Soweit die Revisionswerberin diesbezüglich ins Treffen führt, die (Organe der) T GmbH hätten die vorliegende Situation schuldhaft herbeigeführt, ist Folgendes anzumerken: Da der behauptete Verstoß zum Zeitpunkt 3. März 2012 nicht verfahrensgegenständlich ist, lässt eine allfällige Untätigkeit der mitbeteiligten Parteien Ende 2011 keine Rückschlüsse auf die Vorwerfbarkeit des Verhaltens im Jahr 2013 zu. Der Verwaltungsgerichtshof ist auch nicht der Ansicht, dass die mitbeteiligten Parteien - bezogen auf den Beginn des mutmaßlich strafbaren Verhaltens Ende März/Anfang April 2013 - die Verwirklichung des Straftatbestandes durch das Herbeiführen von Gesellschafterbeschlüssen oder andere Vorkehrungen hätte verhindern können und sie die Situation somit selbst schuldhaft herbeigeführt hätten. Es ist keine Regelung ersichtlich, die einen Fernleitungsnetzbetreiber während eines anhängigen Zertifizierungsverfahrens dazu verpflichten würde, Vorkehrungen für den Fall der Abweisung seines Antrags zu treffen, um diesfalls unmittelbar nach Eintritt der Rechtskraft des abweisenden Bescheides einen neuen Antrag stellen zu können. Davon losgelöst ist aber - wie dargestellt - die Verpflichtung zu sehen, nach Rechtkraft der Abweisung Schritte zur Herbeiführung des gesetzmäßigen Zustandes zu setzen.

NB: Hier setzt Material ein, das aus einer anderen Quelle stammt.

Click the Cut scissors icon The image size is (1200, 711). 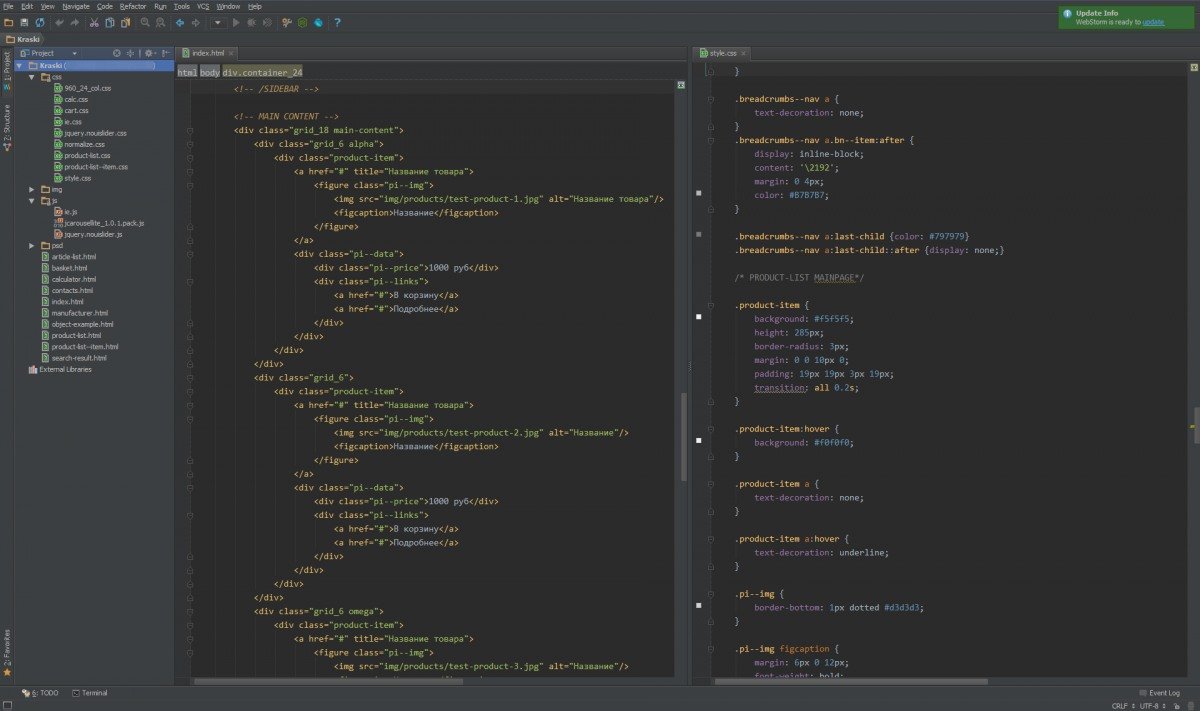coord(94,22)
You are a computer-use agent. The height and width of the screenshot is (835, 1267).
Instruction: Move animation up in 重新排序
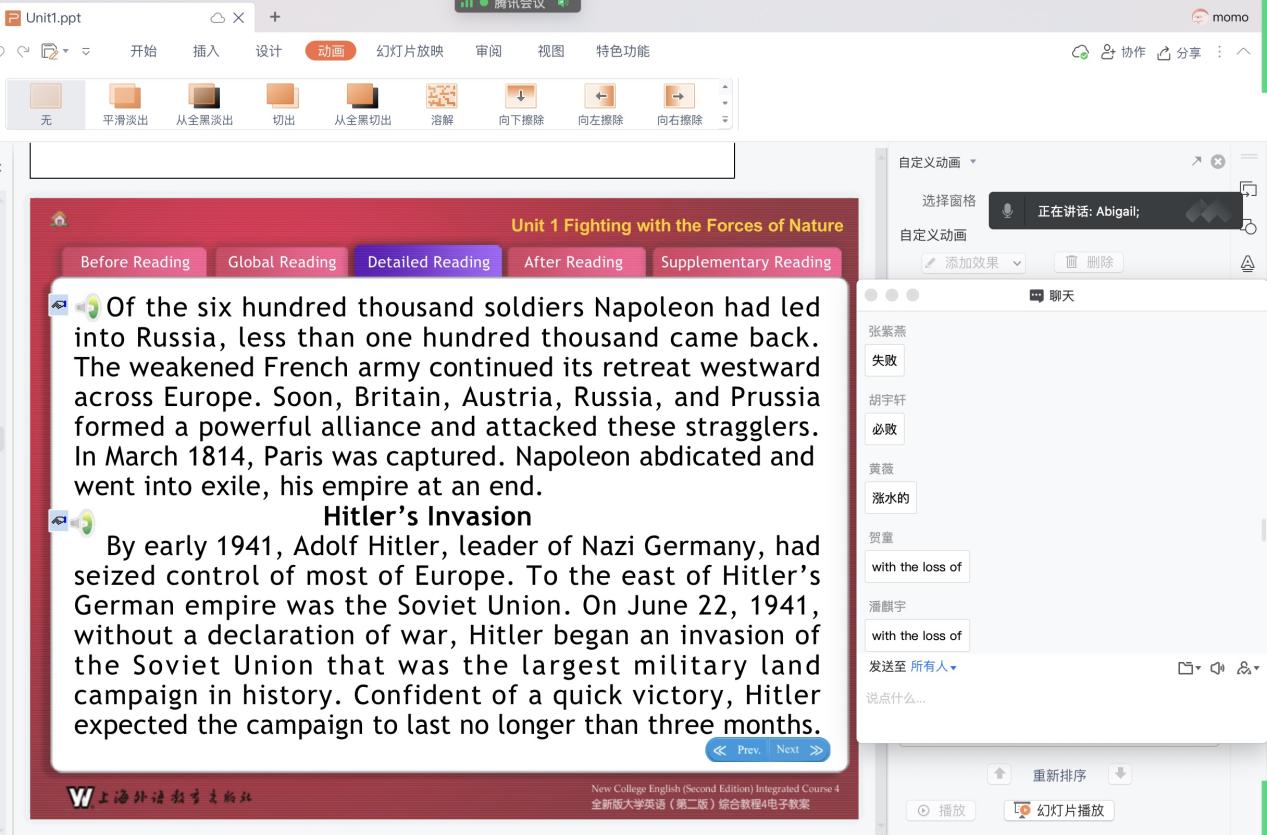tap(999, 775)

Gegen eine sofortige Strafbarkeit unmittelbar nach Eintritt der Rechtskraft des den Antrag auf Zertifizierung abweisenden Bescheides spricht nach Auffassung des Verwaltungsgerichtshofes im Übrigen auch die Regelung des § 148 Abs. 4 und 5 GWG 2011. Nach § 148 Abs. 4 GWG 2011 kann die E-Control einem Verpflichteten die Herstellung des gesetzmäßigen Zustandes auftragen, wenn Gründe zur Annahme bestehen, dass auch ohne Straferkenntnis ein rechtskonformes Verhalten erfolgen wird. Nach § 148 Abs. 5 GWG 2011 ist der Verpflichtete nicht zu bestrafen, wenn er den gesetzmäßigen Zustand innerhalb der gesetzten Frist herstellt, woraus abzuleiten ist, dass eine Bestrafung während einer noch laufenden Frist nicht zu erfolgen hat. Im Fall der Abweisung eines (ersten) Zertifizierungsantrags bietet die bloße Weiterführung des Betriebes ohne Zertifizierung im Hinblick auf die in § 47 GWG 2011 vorgeschriebene Betriebspflicht für sich genommen keinen Grund zur Annahme, ohne Straferkenntnis werde kein rechtskonformes Verhalten (insbesondere keine neuerliche Antragstellung) erfolgen, weshalb die Voraussetzungen des § 148 Abs. 4 GWG 2011 als erfüllt anzusehen wären.

5.7. Indem das Verwaltungsgericht auf Grund der Verkennung der Rechtslage die oben dargestellte Prüfung unterlassen hat, hat es die angefochtenen Erkenntnisse mit Rechtswidrigkeit des Inhaltes belastet.

6. Somit waren die angefochtenen Erkenntnisse gemäß § 42 Abs. 2 Z 1 VwGG wegen Rechtswidrigkeit des Inhaltes aufzuheben.